Written instruction
Can you reproduce the lines below word for word, leaving the pictures out?

[Items from a dataset]
— START —

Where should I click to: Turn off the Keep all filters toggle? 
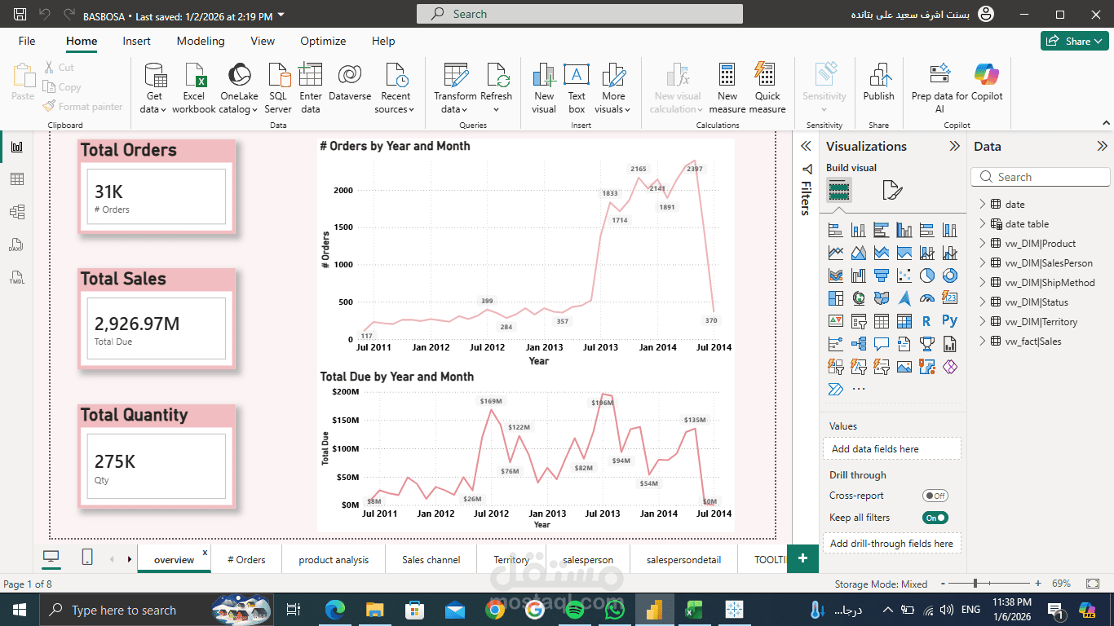point(935,517)
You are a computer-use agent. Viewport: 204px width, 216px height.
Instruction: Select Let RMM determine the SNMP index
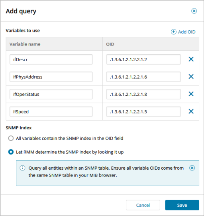click(x=11, y=152)
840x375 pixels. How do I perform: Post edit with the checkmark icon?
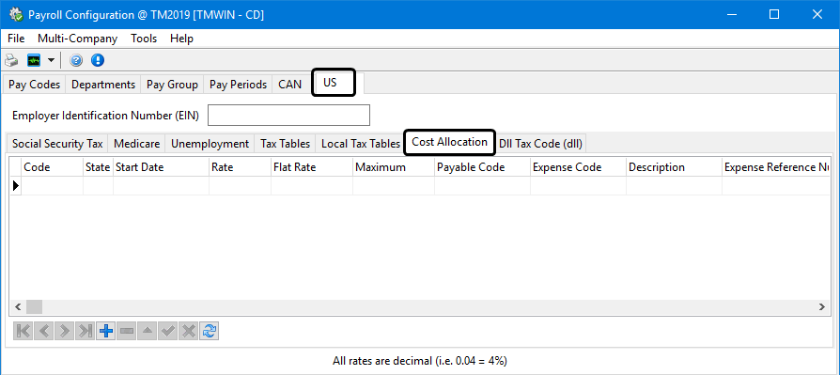pos(168,332)
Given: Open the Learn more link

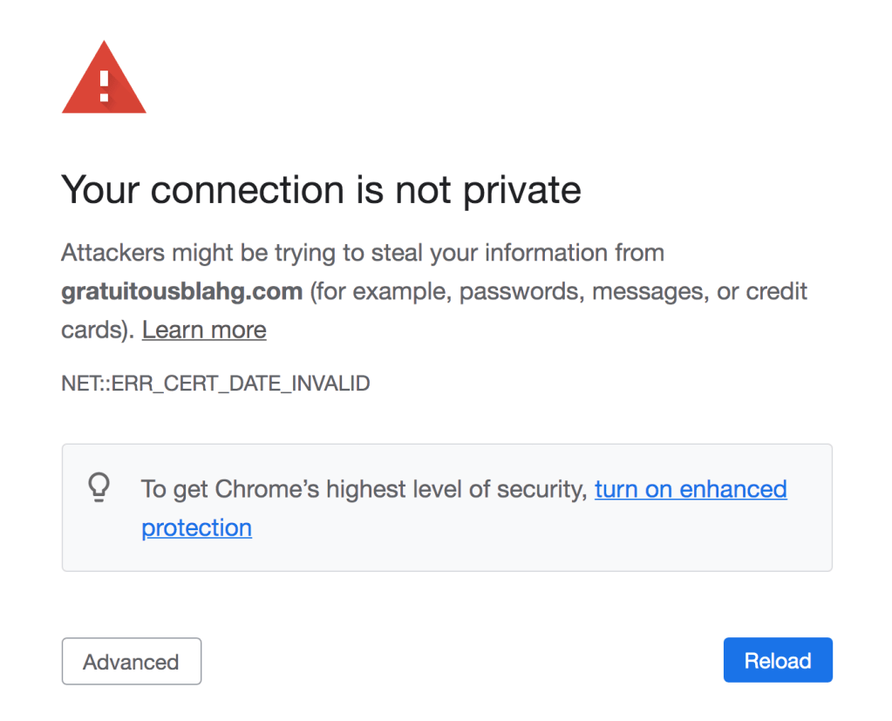Looking at the screenshot, I should coord(204,330).
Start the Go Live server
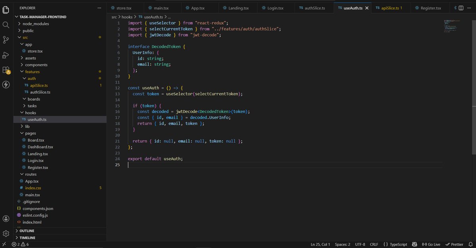 [x=430, y=244]
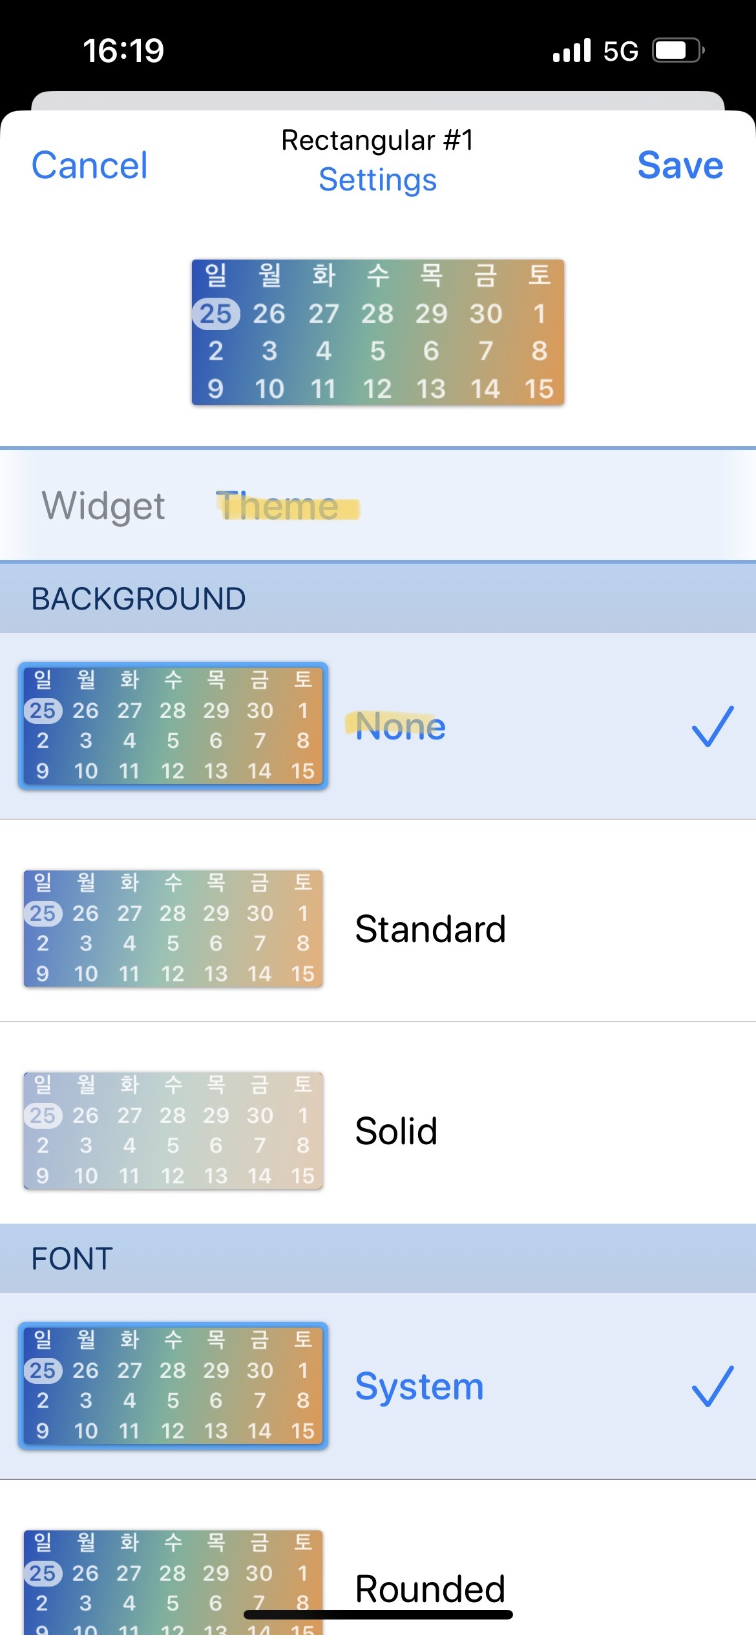The image size is (756, 1635).
Task: Tap the Cancel button
Action: click(x=90, y=165)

— END —

Task answer
Where should I click to: Turn off the Keep all filters toggle? 
point(935,517)
You are a computer-use agent. Viewport: 204px width, 216px height.
Instruction: Select Let RMM determine the SNMP index
click(x=11, y=152)
840x375 pixels. How do I perform: Post edit with the checkmark icon?
pos(168,332)
Given: Open the Learn more link

Looking at the screenshot, I should coord(204,330).
Start the Go Live server
 [x=430, y=244]
The image size is (756, 1635).
Task: Tap the Cancel button
Action: click(x=90, y=165)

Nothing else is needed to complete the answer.